WHAT YOU NEED TO DO: Where the data below has the string "Toggle", return the whole line.

○ ○ ○ ○ ○

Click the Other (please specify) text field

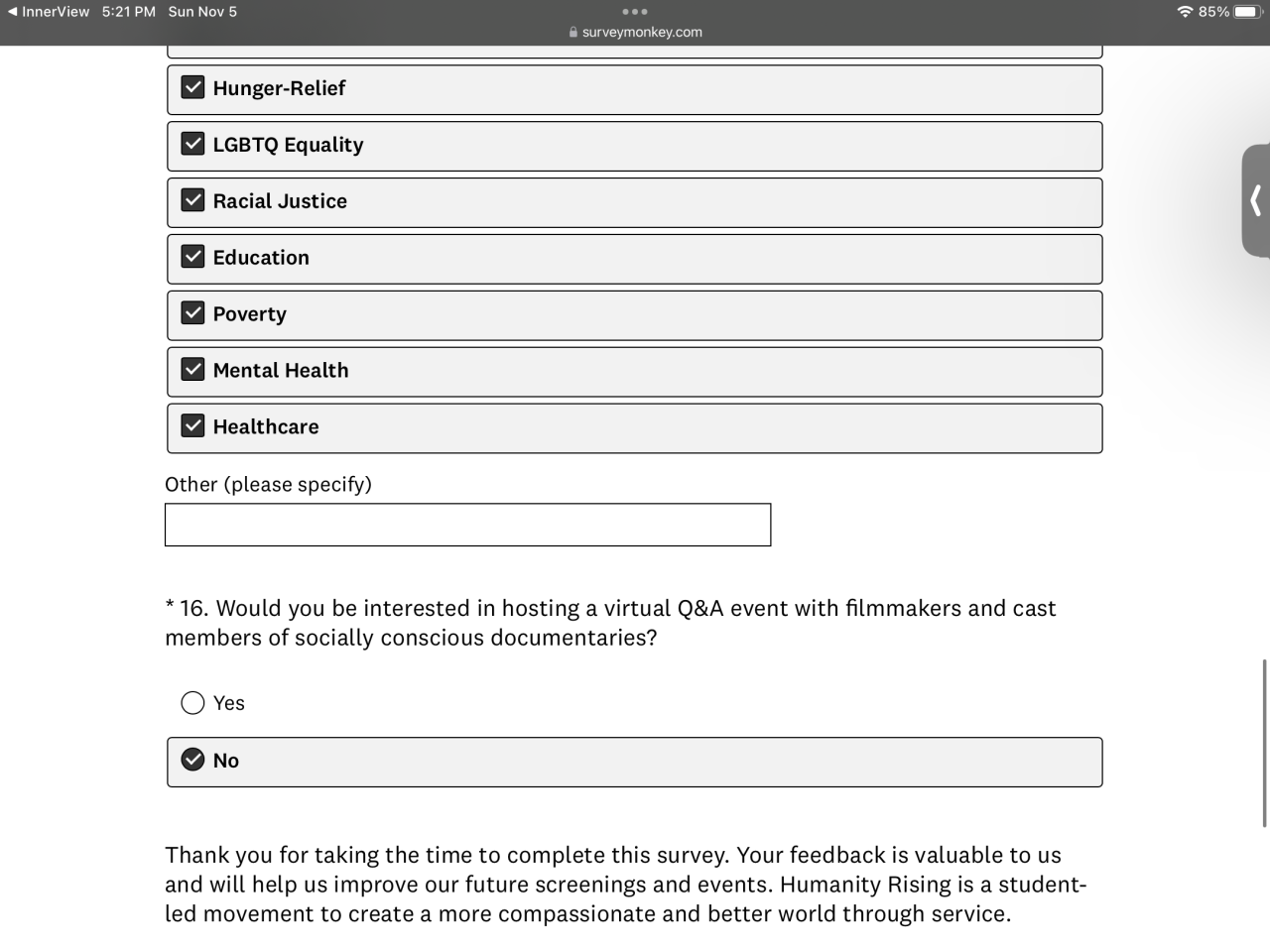(x=467, y=525)
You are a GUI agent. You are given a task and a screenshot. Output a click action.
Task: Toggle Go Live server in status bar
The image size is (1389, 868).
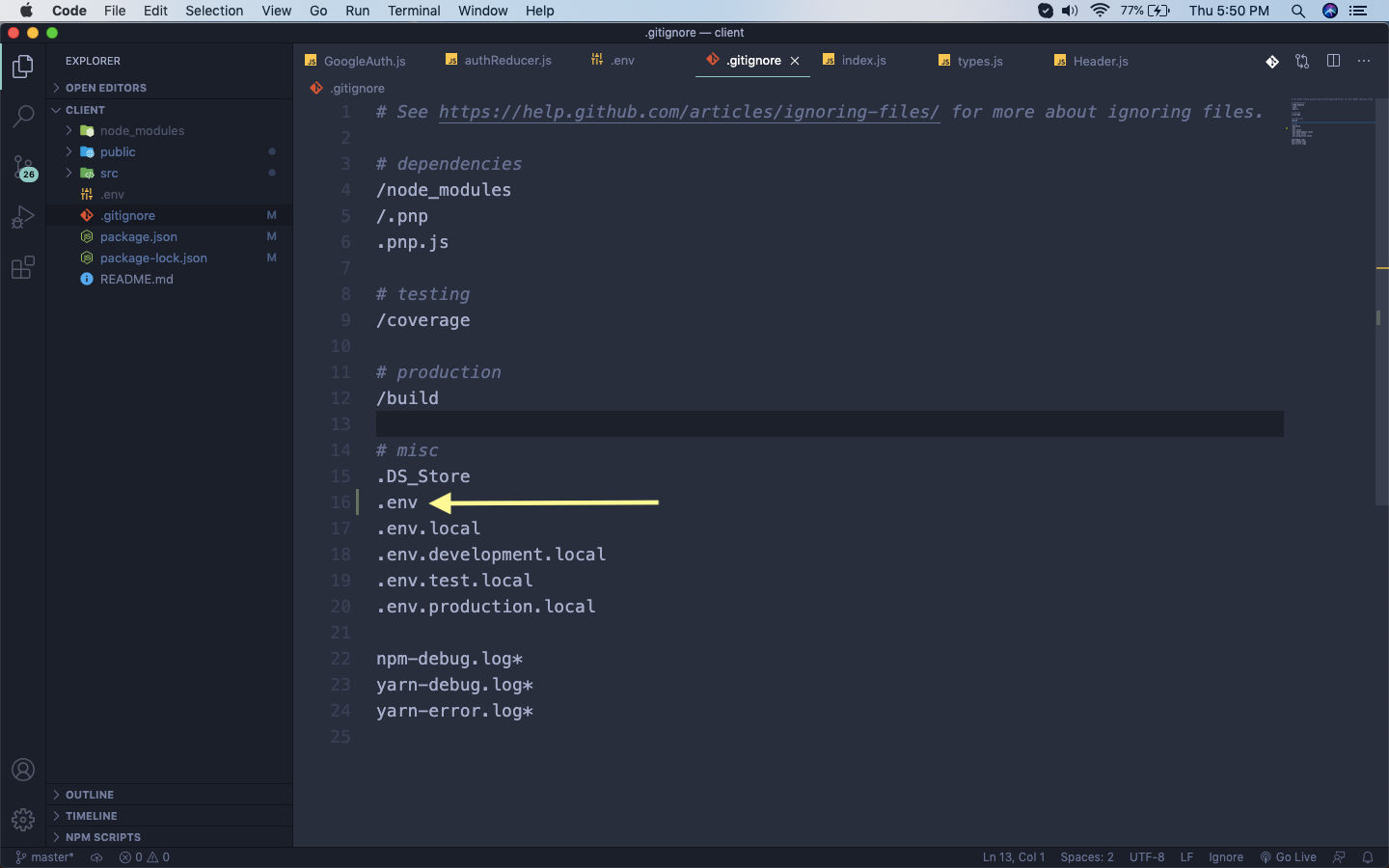tap(1289, 857)
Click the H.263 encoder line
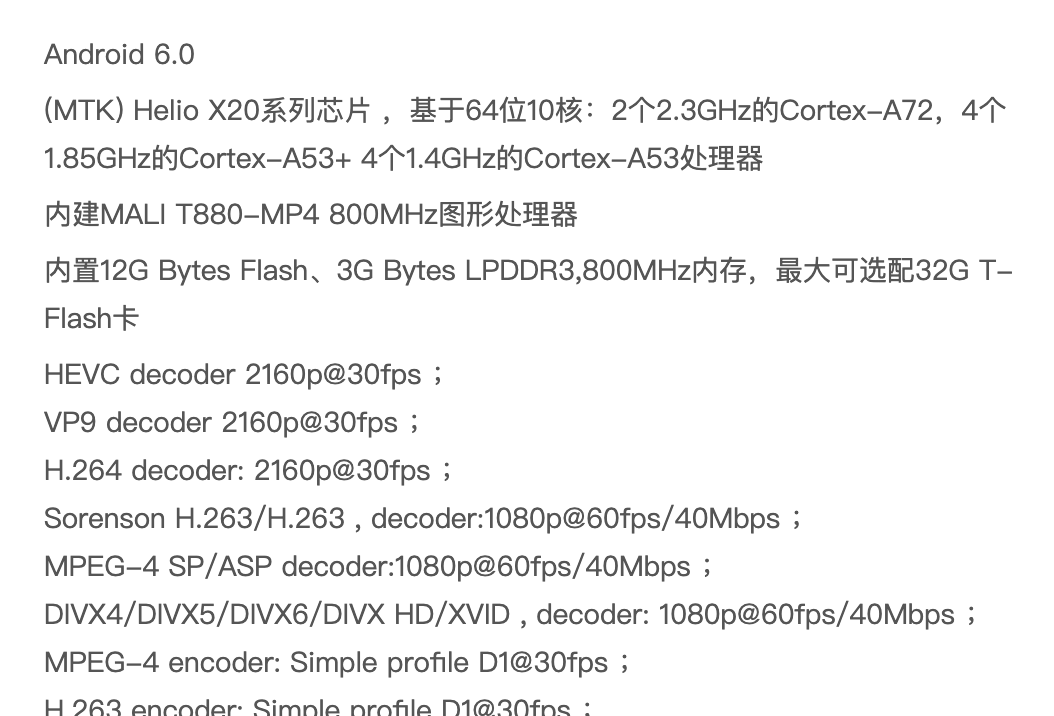The height and width of the screenshot is (716, 1054). tap(319, 707)
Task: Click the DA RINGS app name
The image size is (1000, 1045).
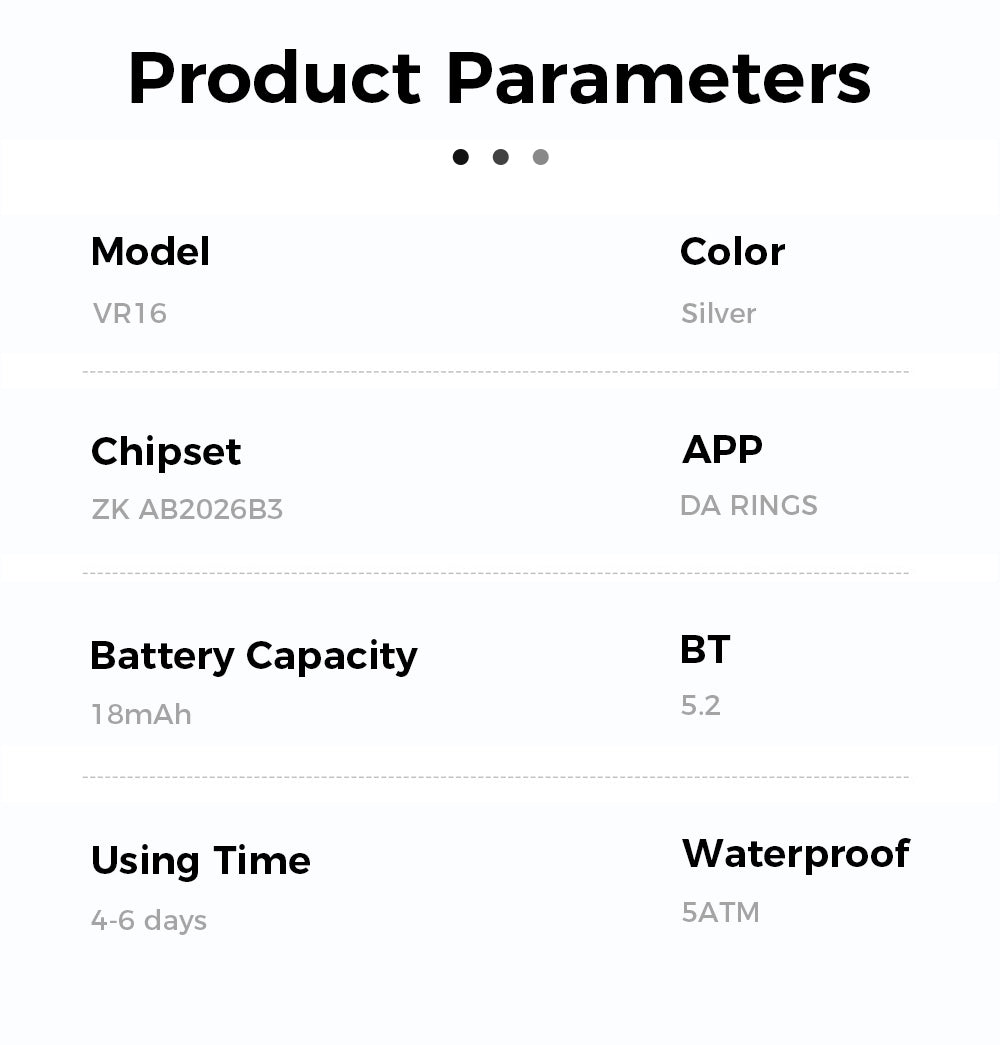Action: point(748,506)
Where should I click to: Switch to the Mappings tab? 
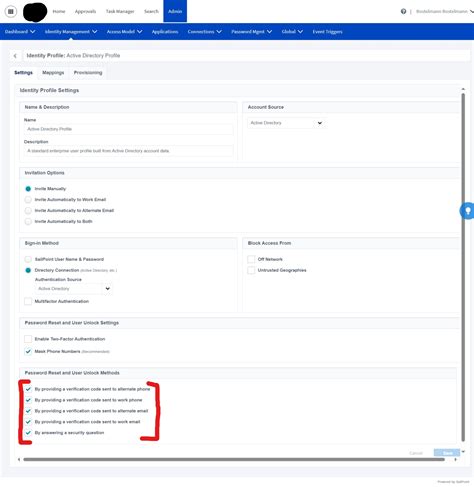[x=53, y=73]
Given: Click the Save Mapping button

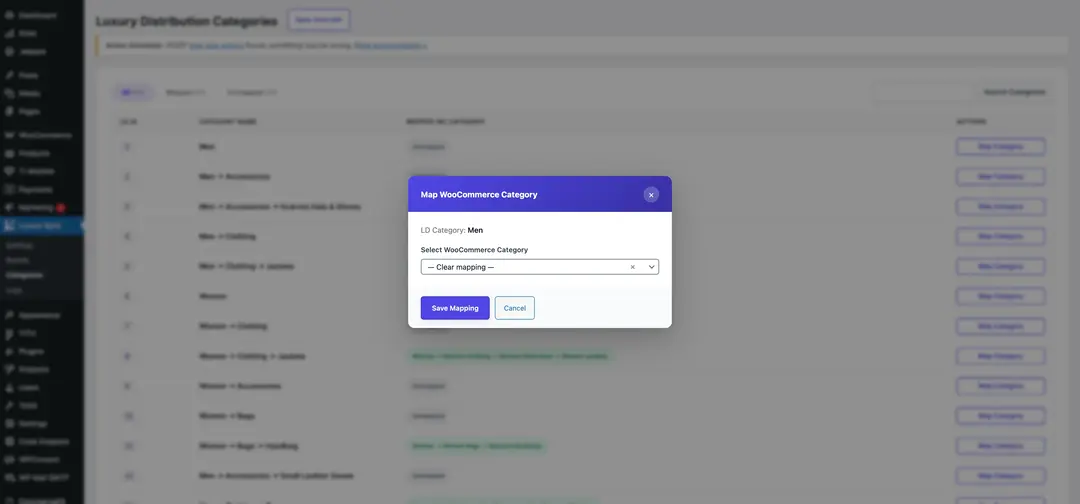Looking at the screenshot, I should pyautogui.click(x=455, y=308).
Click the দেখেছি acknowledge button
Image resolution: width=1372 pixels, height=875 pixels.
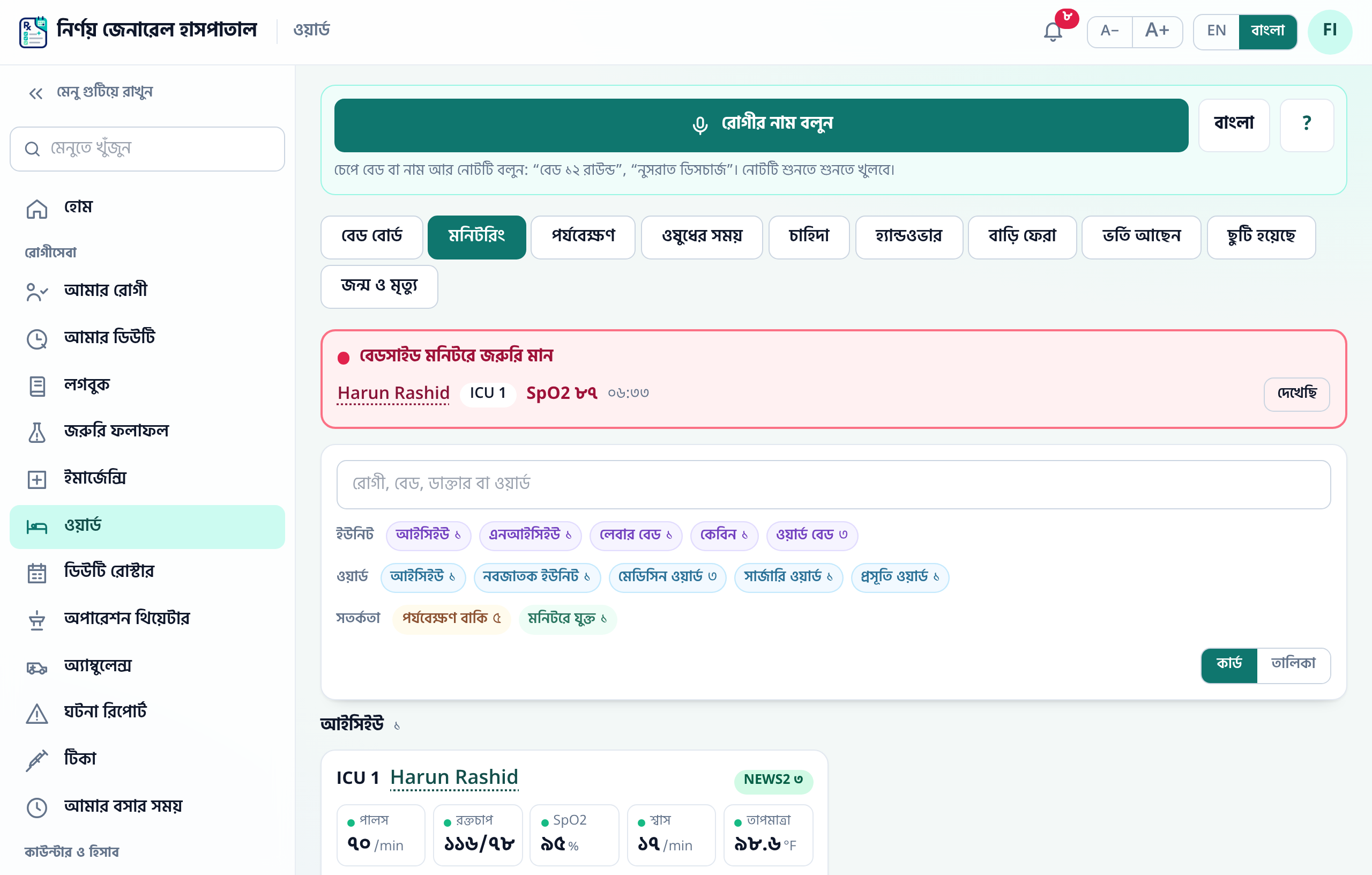click(1296, 394)
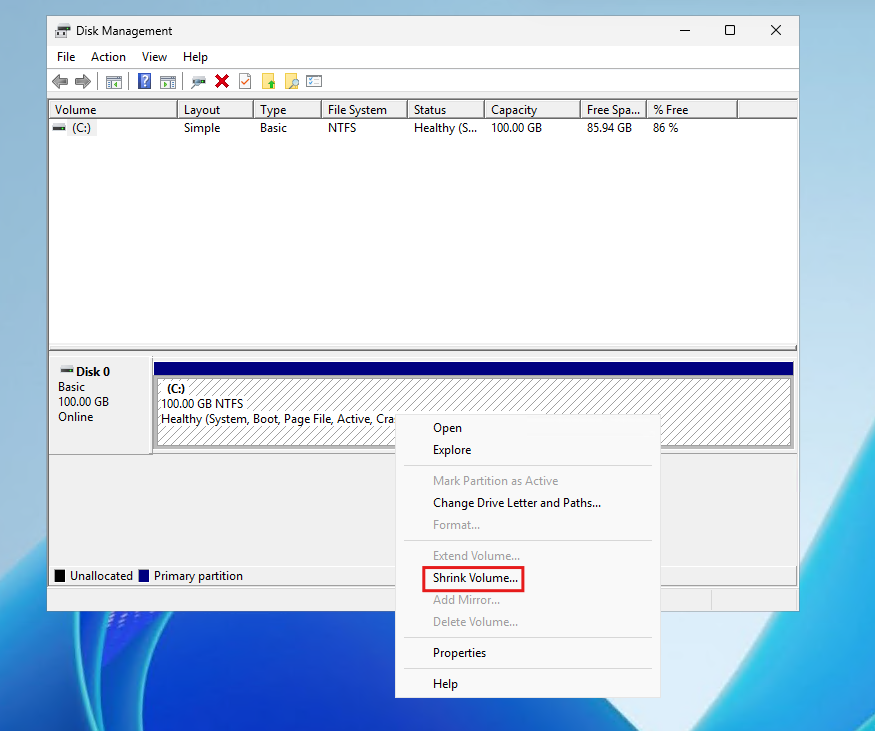Click the Properties checkmark page icon
This screenshot has width=875, height=731.
coord(245,81)
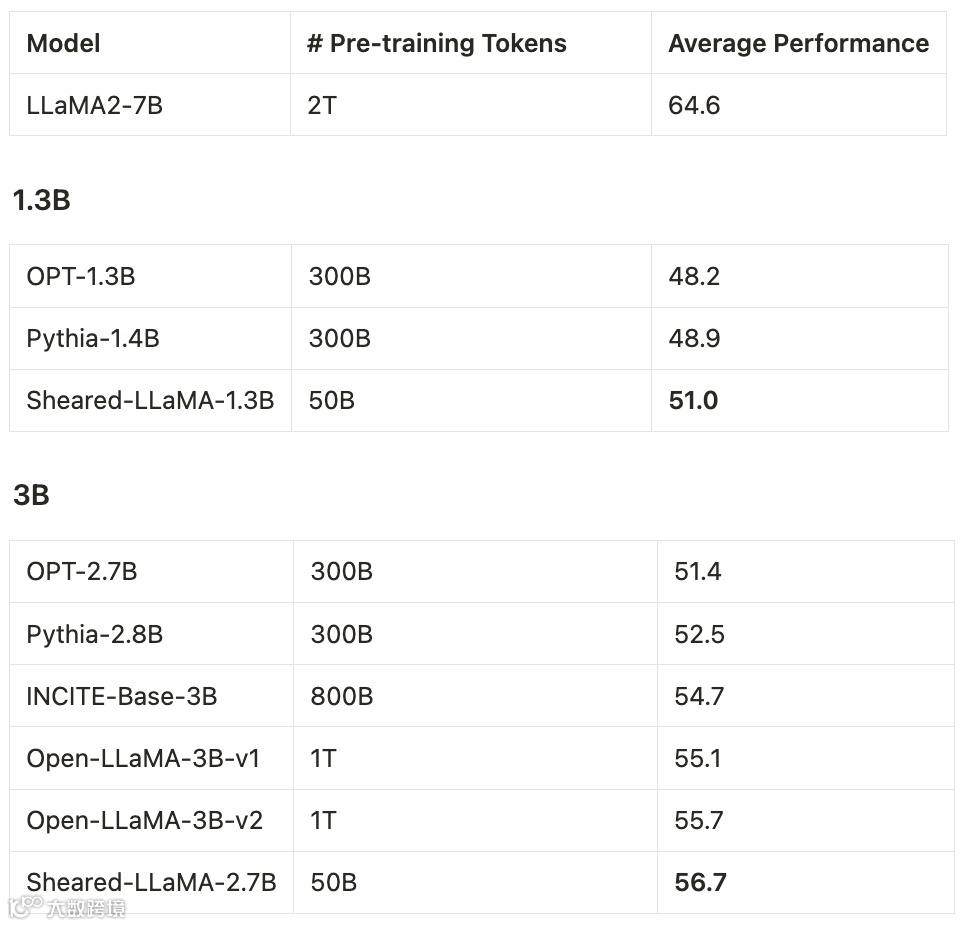Click the "Average Performance" column header

coord(798,44)
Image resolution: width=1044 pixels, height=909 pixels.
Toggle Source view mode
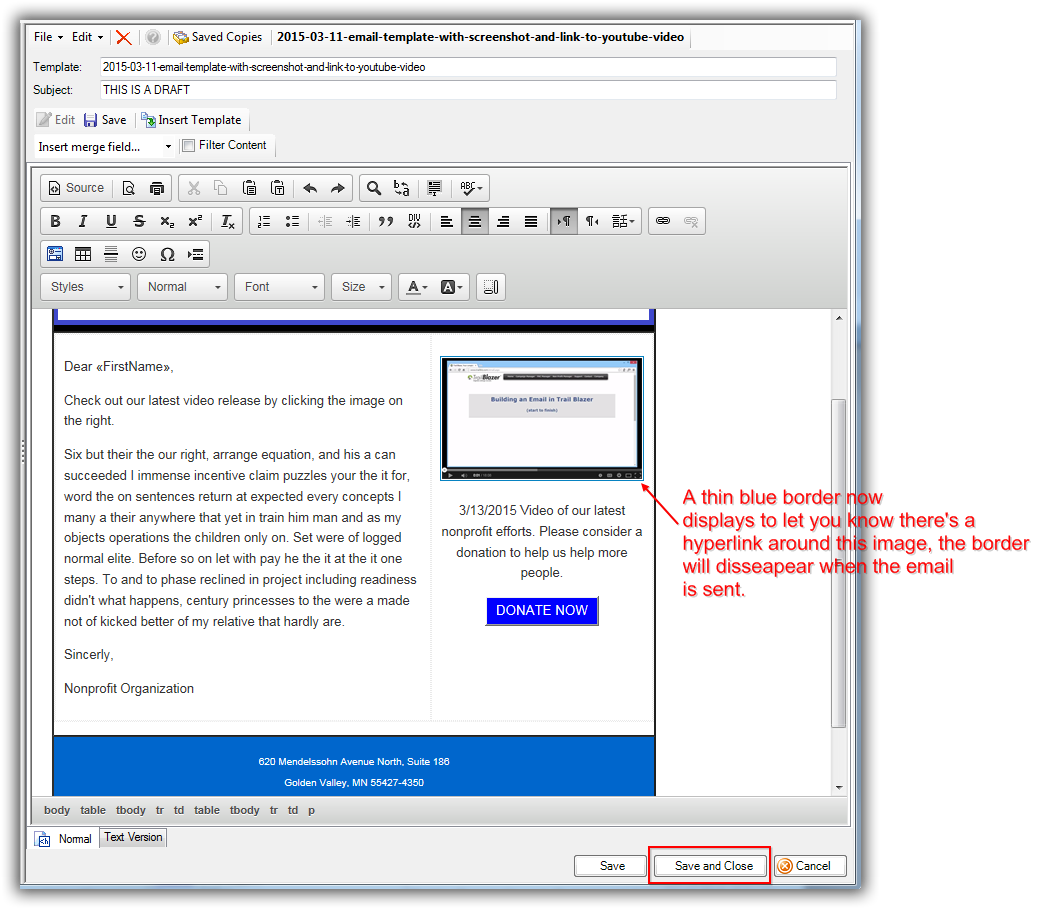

○ ○ ○ ○ ○

RESPONSE AREA:
Task: Toggle Go Live server in status bar
Toggle Source view mode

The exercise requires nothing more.